‘Başbuğ’un sözleri bana şunu söylüyor; vaziyet çok karışık’

Eski Genelkurmay Başkanı İlker Başbuğ’un yaptığı “FETÖ’nün siyasi ayağı” tartışmasına ilişkin değerlendirmeleri için Prof. Dr. Kentel’in kapısını çaldık.

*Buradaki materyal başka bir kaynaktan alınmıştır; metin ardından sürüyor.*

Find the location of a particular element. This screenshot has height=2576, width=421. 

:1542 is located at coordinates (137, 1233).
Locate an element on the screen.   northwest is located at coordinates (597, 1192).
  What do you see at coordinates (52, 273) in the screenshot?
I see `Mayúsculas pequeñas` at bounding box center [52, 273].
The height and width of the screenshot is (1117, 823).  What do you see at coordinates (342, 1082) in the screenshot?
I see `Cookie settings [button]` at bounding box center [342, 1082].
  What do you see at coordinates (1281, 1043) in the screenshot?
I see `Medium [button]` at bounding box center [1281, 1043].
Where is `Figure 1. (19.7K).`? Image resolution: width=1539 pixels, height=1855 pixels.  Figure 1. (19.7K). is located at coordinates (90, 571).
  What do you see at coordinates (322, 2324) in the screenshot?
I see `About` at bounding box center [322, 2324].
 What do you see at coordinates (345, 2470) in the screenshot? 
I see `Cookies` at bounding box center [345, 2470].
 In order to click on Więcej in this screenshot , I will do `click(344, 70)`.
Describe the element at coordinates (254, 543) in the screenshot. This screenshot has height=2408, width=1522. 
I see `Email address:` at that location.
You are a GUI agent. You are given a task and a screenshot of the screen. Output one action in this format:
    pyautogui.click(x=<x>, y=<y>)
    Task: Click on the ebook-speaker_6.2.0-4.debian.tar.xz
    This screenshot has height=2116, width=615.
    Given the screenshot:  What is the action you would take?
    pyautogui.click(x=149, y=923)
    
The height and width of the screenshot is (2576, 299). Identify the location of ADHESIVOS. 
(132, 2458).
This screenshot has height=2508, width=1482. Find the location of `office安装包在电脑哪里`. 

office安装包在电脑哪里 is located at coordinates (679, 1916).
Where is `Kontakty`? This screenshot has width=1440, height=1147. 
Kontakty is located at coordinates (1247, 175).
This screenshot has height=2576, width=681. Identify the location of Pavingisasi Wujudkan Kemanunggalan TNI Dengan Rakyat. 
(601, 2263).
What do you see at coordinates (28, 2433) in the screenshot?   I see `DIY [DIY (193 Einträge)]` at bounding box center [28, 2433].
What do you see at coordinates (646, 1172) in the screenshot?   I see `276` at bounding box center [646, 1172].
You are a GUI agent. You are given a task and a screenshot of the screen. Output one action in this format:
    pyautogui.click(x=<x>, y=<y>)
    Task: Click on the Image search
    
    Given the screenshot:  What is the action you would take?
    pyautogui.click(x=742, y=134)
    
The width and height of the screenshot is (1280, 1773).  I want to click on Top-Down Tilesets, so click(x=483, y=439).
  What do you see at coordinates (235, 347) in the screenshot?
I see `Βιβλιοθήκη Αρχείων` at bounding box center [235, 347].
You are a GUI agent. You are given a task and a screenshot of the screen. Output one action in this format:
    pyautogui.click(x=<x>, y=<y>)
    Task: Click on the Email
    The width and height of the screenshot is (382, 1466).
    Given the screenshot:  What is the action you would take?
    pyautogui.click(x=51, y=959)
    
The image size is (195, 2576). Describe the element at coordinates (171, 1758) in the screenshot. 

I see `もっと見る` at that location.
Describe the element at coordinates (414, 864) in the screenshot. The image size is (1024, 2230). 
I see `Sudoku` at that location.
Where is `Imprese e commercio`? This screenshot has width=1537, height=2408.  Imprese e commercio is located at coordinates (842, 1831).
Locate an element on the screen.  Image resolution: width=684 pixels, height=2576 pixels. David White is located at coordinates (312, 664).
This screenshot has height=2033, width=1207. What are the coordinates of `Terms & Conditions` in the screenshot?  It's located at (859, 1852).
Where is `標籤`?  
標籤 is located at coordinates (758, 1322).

EYLEM YILMAZ 15 Şubat 2020 SÖYLEŞİ

Şehir Üniversitesi’nde ders vermeye devam eden Prof. Dr. Ferhat Kentel, 2010 Anayasa referandumunda, Taraf gazetesindeki yazılarında, askeri vesayetle mücadelede yer almış önemli isimlerden. Eski Genelkurmay Başkanı İlker Başbuğ’un yaptığı “FETÖ’nün siyasi ayağı” tartışmasına ilişkin değerlendirmeleri için Prof. Dr. Kentel’in kapısını çaldık. 

2007 yıllarında Irkçılığa ve Milliyetçiliğe Dur De girişimi tarafından düzenlenen “Darbelere Dur De” mitinglerine atıfla “Artık kesin konuşmuyorum” diyen, bir sosyolog olarak o dönemde kesin konuşmaması gerektiğini söyleyerek özeleştiriden kaçınmayan Ferhat Kentel, İlker Başbuğ’un açıklamalarını; Muhtemelen İlker Başbuğ’un temsil etmiş olduğu alan neyse onların bu koalisyon içindeki yerleri sorgulanıyor. Gidişatla ilgili bir takım sorunları var. 15 Temmuz vasıtasıyla iktidarını yenilemiş olan ittifakın dili bozuluyor” olarak değerlendiriyor. Ancak yine de Türkiye toplumunun geleceği için karamsar da değil… 

Söz Prof. Dr. Ferhat Kentel’de 

15 Temmuz Darbe Girişimi’nin ‘siyasi ayağı’ eski Genelkurmay Başkanı İlker Başbuğ’un açıklamalarıyla ilk kez bu kadar çok tartışılır oldu. Daha önce yargılanmış da olan Başbuğ’un açıklamaları sonrası tartışmaları nasıl yorumlarsınız? 

Siyasi ayak, ekonomik ayak gibi şeylerin biraz kurgu tanımlar olduğunu düşünüyorum. Bu kadar net organizasyon şemalarının olduğunu düşünmüyorum. Daha iç içe geçmiş, siyasetin ekonomiyle, ekonominin dini cemaatlerle, bu dini cemaatlerin askerin içinde, hukukta vesaire iç içe var olmasıdır. Bu devletin içinde bir sürü şebeke var. Bunların içindeki bir kısmı Ergenekon adıyla duyuldu, daha sonra FETÖ organizasyonları dendi ama bunların birbirinden çok da ayrışabilir örgütlenmeler olduğunu zannetmiyorum. Bunlar çok daha iç içe, güç ilişkileri içinde var olabilen bir takım örgütlenmeler. 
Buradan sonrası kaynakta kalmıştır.